Go for the insults -- that always improves an argument.

I think you're not understanding the reason why so many file formats exist. They exist because they support the unique features of the applications which create them. Apple can't make Pages operate "transparently" with .doc files because this robs Pages of the ability to support features that Word does not. Even Microsoft doesn't do this -- newer versions of Word documents can't all be read by all older versions of Word, because they add features. Further, the reason why other file formats are supported as an export function in Pages is because it should be understood by the user that the resulting file is different from the application's native file format. To do it any other way would be deceptive.

Quote:
It would be if the world were Mac dominated or you only associated yourself with other Mac users. When you have to start over a project a family member wanted you to do because iMovie and Movie maker can't read each others files or have to scramble to get something else ready because someone sent you another kind of proprietary file they start to loose their luster.
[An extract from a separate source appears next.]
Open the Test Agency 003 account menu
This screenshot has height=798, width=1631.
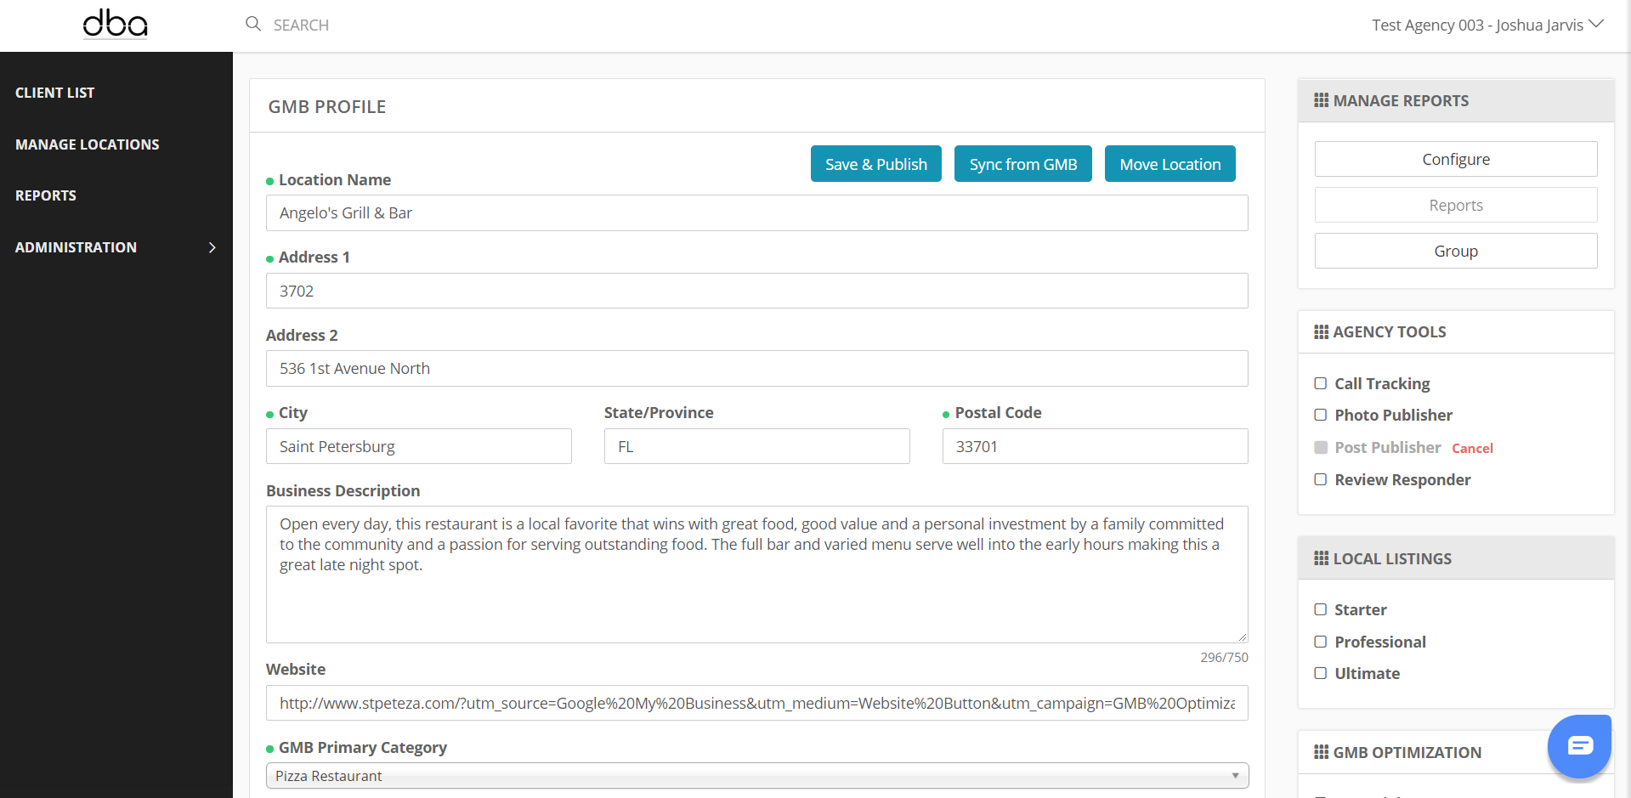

Unless you're some kind of Mac hermit, that keeps his his/her self and only deals in Apple files, you will see the downsides of proprietary file formats. In the end, they just cause a whole lot of hassle and require you to have a bunch of unnecessary programs. Open (or in the case of .doc not so open) formats are much easier to deal with.
I'm not sure I understand what you are saying here, but the general point I've been making all along is that file formats are a fact of life, and have always been a fact of life. You can't pretend them away; you have to understand them at least a little, and learn to work with them. This is not just a Mac issue, not by any means.